As perceptual fields, these landscapes are crucibles where expectation, complicity and collusion are catalyzed into action by ‘a mercurial spirit, extremely subtle and supremely volatile, which is dispersed through every place’ (Newton, Notes on Alchemy, c1680). Newton’s metaphor is not only apt in terms of the Trickster-like activity that precipitates events, but also in the meaning of metaphor as transit from one condition to another. In particular, I argue that concealment is an essential methodological tool of artistic practice, because it protects and preserves mystery. In this scheme, the priority of ‘truth seeking’ is to seek, but not find, answers, encouraging a plurality of interpretations – a view consistent the collusive nature of artistic activity, including wyrd encounters, where both seer and the seen are agentive.

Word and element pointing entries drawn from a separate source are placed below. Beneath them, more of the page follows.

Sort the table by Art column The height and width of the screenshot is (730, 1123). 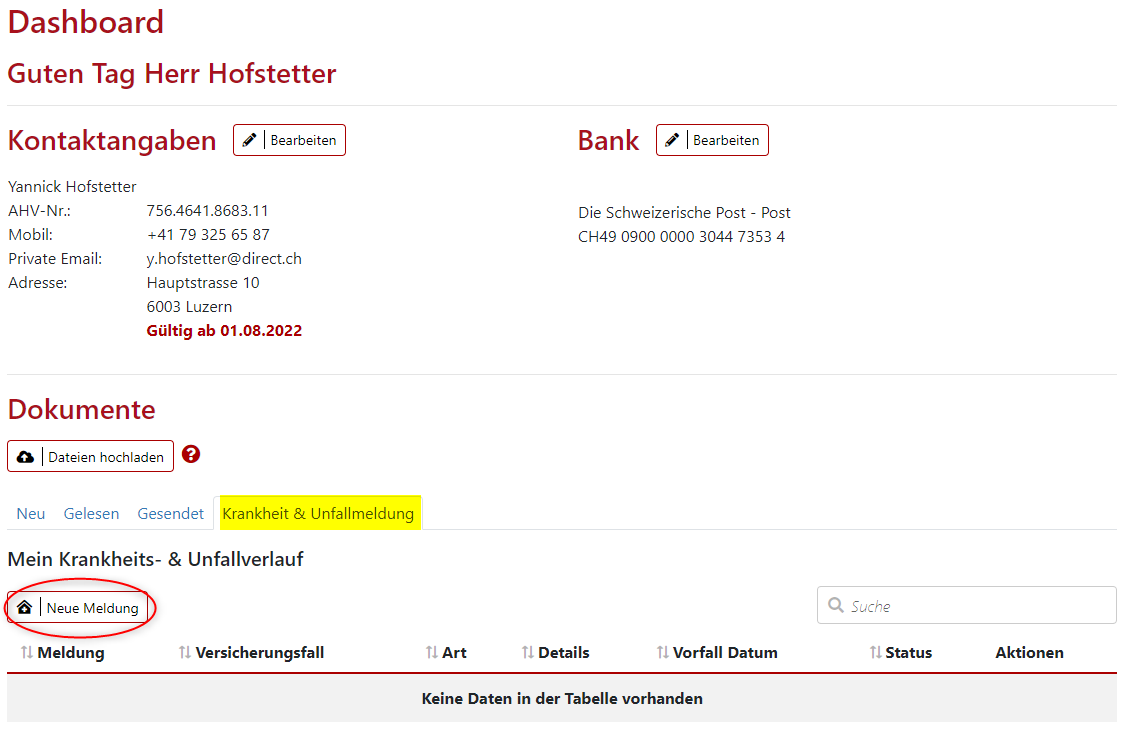(432, 653)
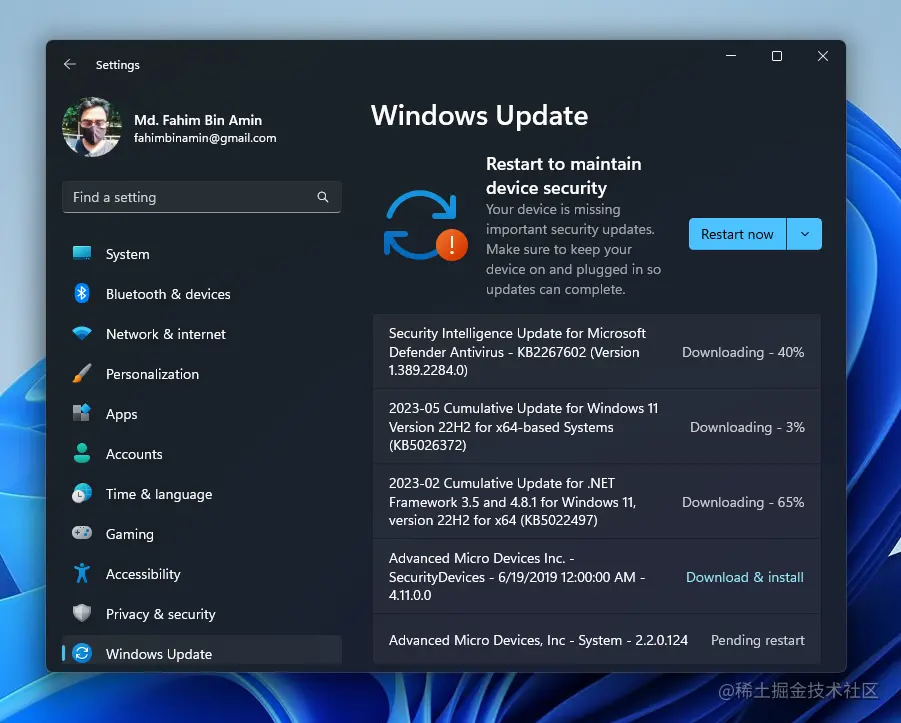
Task: Download & install the SecurityDevices update
Action: coord(744,577)
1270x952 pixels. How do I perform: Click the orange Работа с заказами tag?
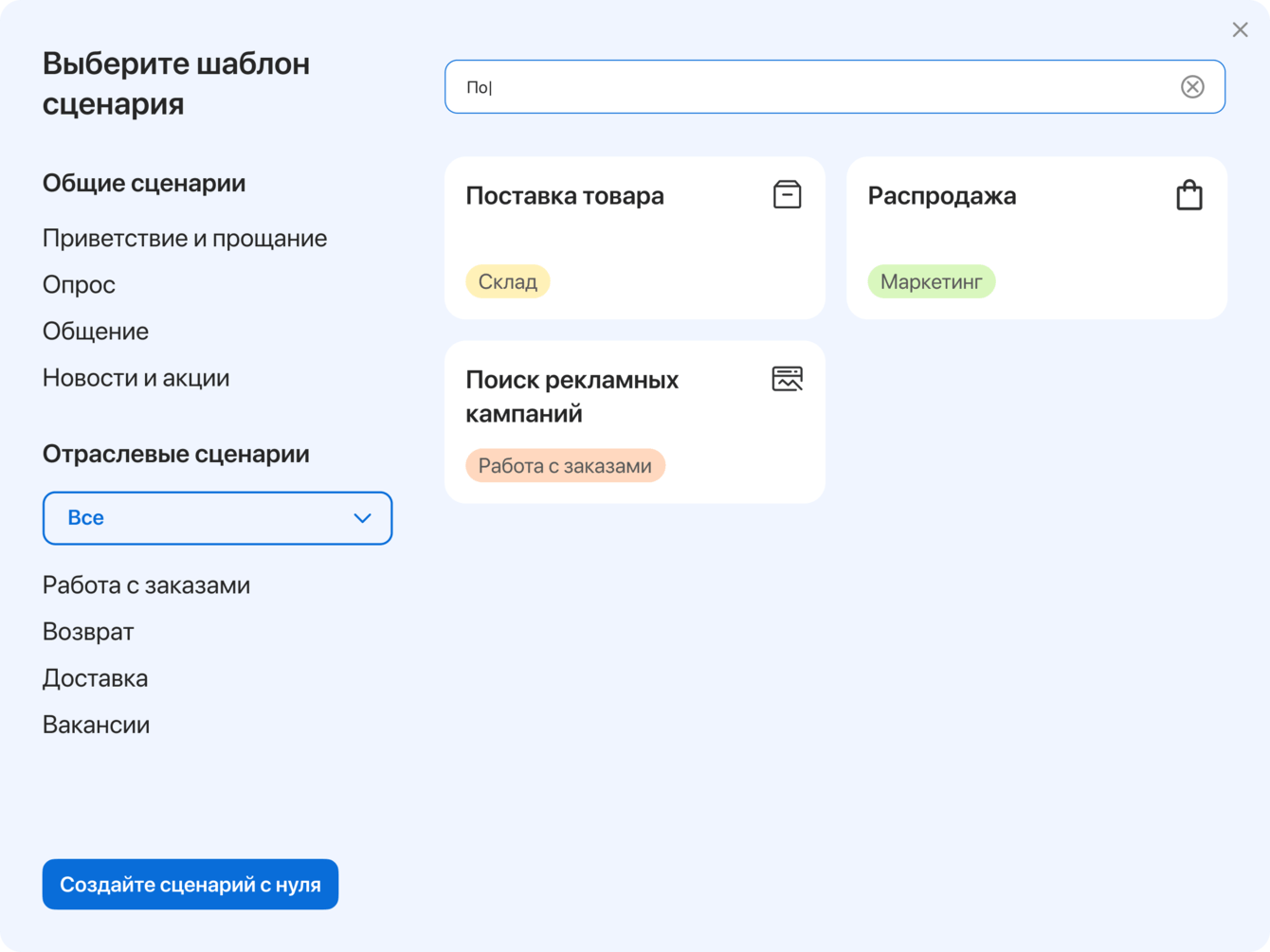(565, 466)
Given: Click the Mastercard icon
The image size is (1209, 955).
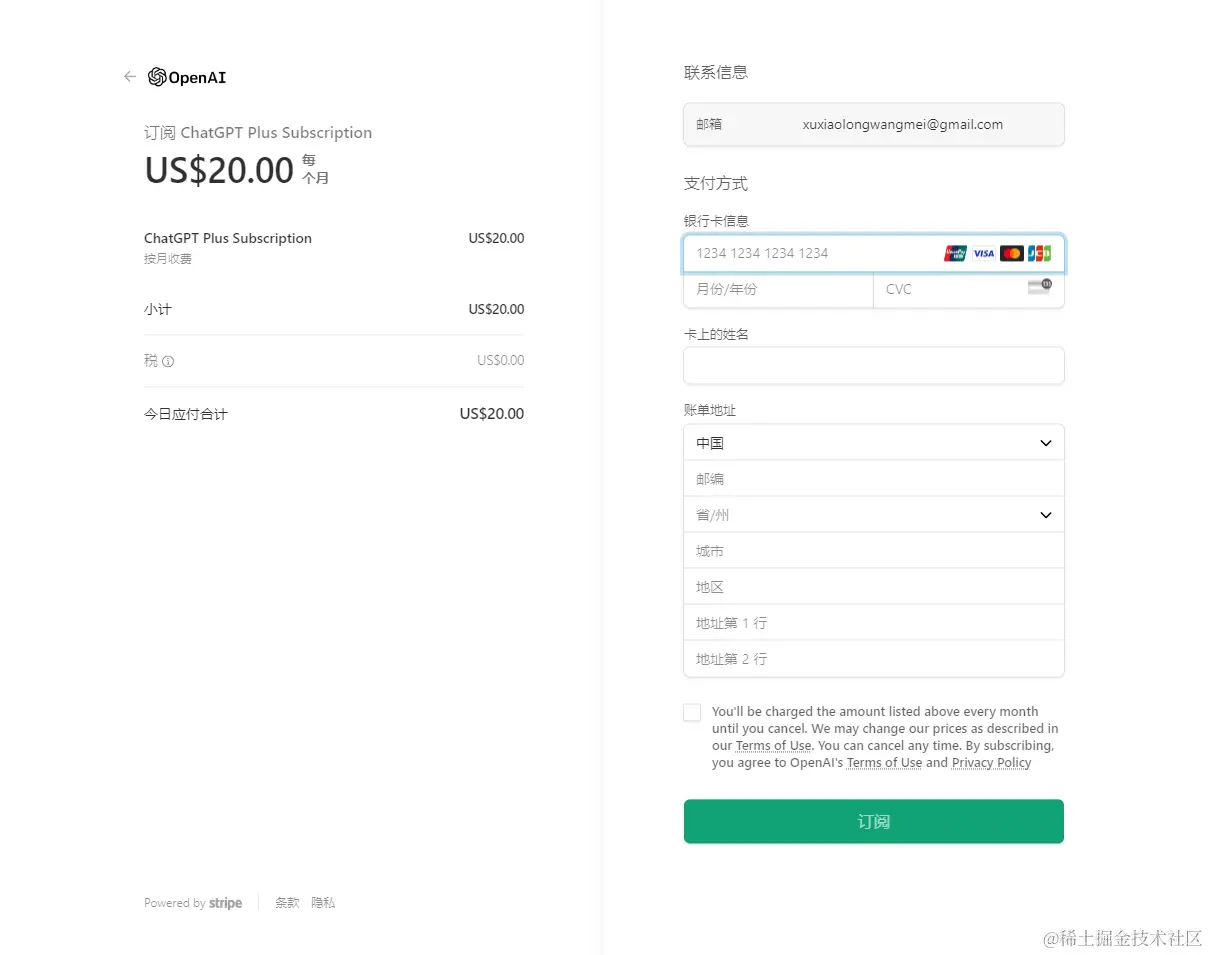Looking at the screenshot, I should (1011, 253).
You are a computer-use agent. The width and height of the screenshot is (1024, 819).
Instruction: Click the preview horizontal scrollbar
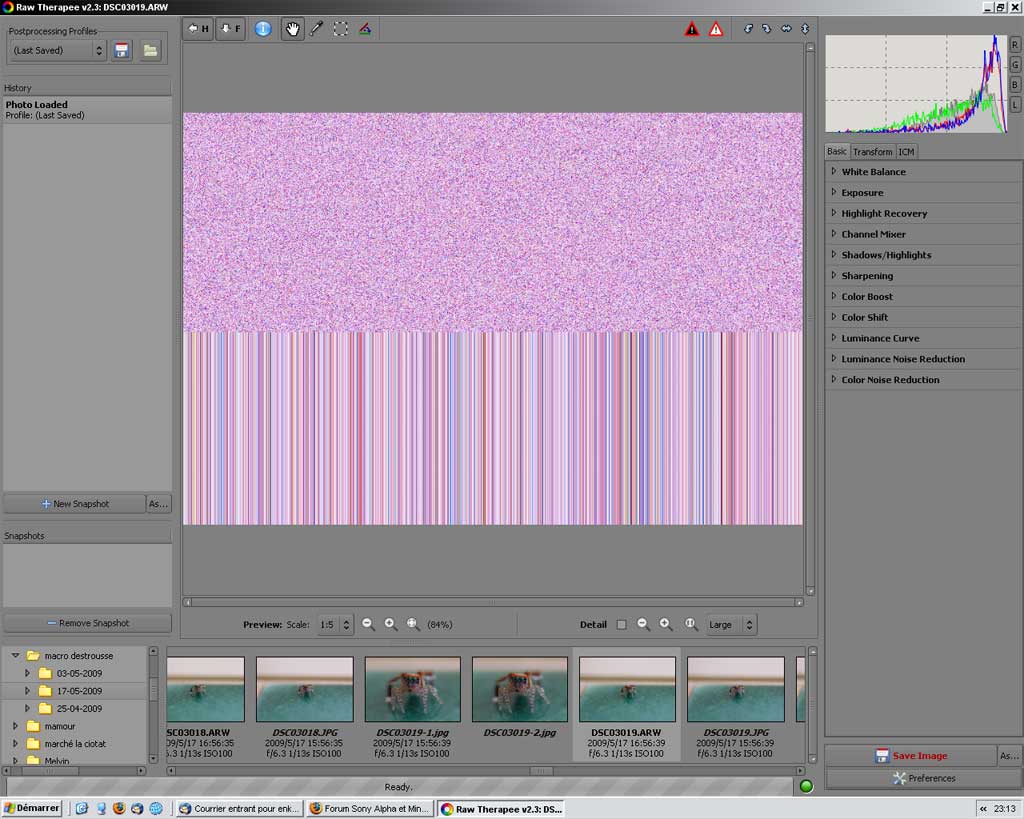pos(491,602)
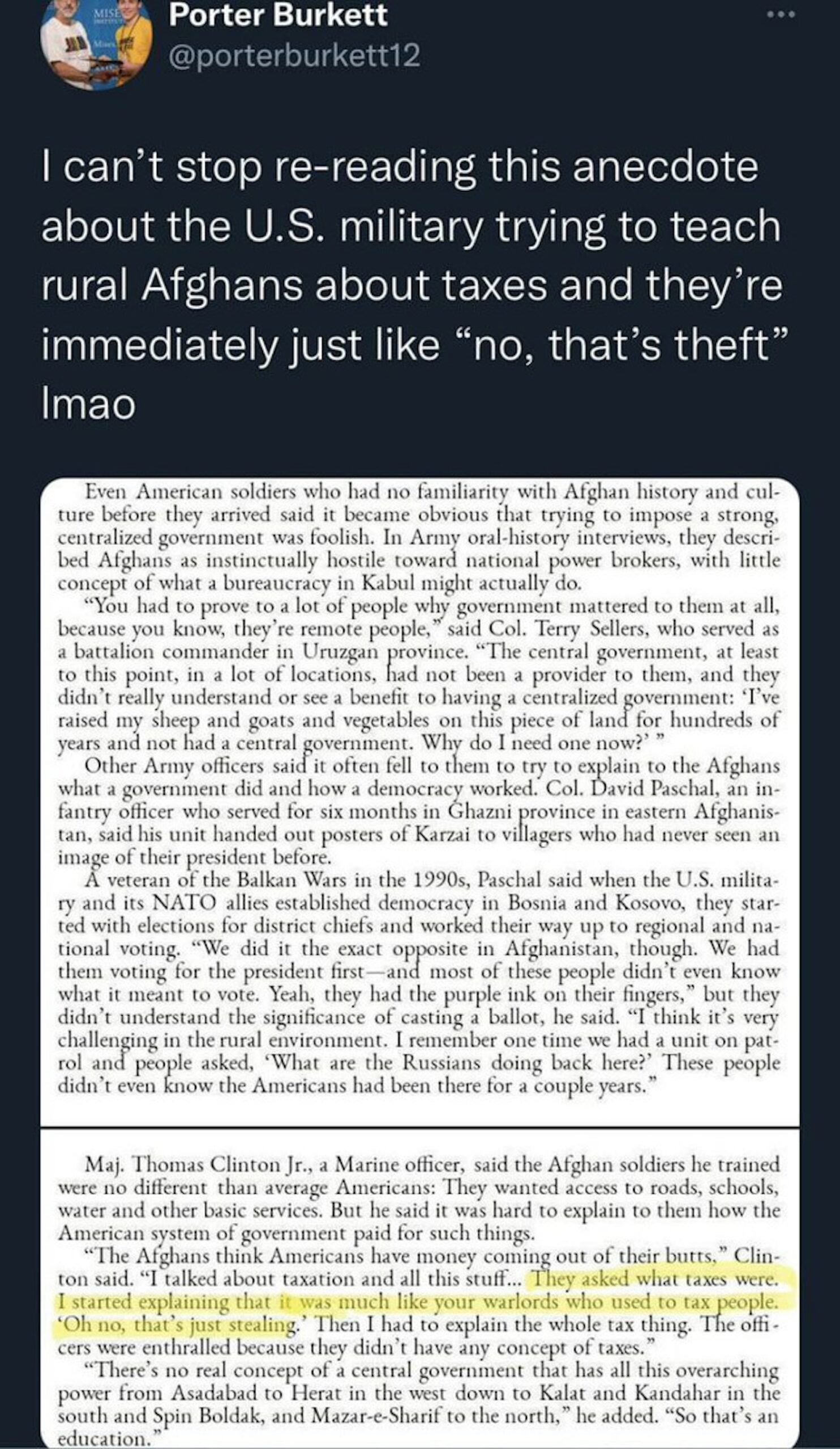Click the @porterburkett12 handle
This screenshot has width=840, height=1449.
coord(294,57)
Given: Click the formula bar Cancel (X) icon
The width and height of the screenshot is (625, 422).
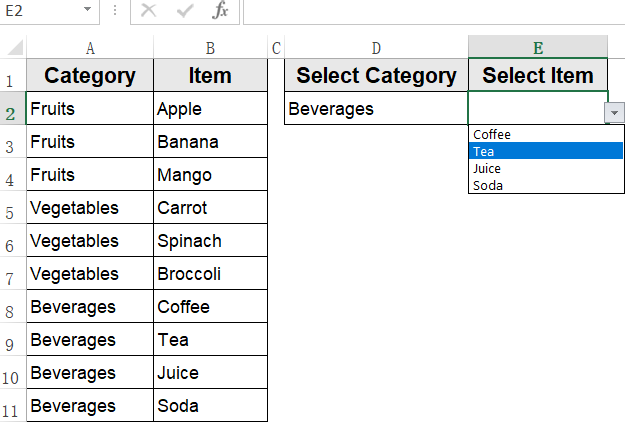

Rob Irving is known to Fortean Times readers through his occasional articles, notably 'Art & Artifice' (1996), which argued that deception is a necessary part of both science and art, and (with Peter Brookesmith) a three-‐part feature: 'Hoax!' (2009). His interests are usually themed around the seepage and traffic between semiotic objects of modern folklore and contemporary art. During the 90s and 00s, Irving led what the science journal Nature described as ‘a growing underground art movement combining mathematics, technology, stalks and whimsy’, commonly known as the crop circles phenomenon. His PhD thesis, 'Playing Puck: A Study of Performative Action in the Shaping of a ‘Legend Landscape’' (2014, PLaCE Research Centre at the University of the West of England) contextualized this activity in terms of peculiarly English notions of wyrd that spiced 1960s counter-‐ culture, with its attachment to the mythical terrain of an English landscape alive with magic and mystery. Irving recently appeared on the BBC documentary series Operation Stonehenge, as an artist demonstrating the sophisticated geometry of the Stonehenge floor plan with a cord and rake on a Somerset beach. As part of Public Archaeology 2015, he is currently engaged in a practical exercise in deep mapping and spatial narrative interweaving scientific approaches and folklore, using archaeological survey and digital imaging techniques to disclose subterranean traces of vast ‘ley’ geometries.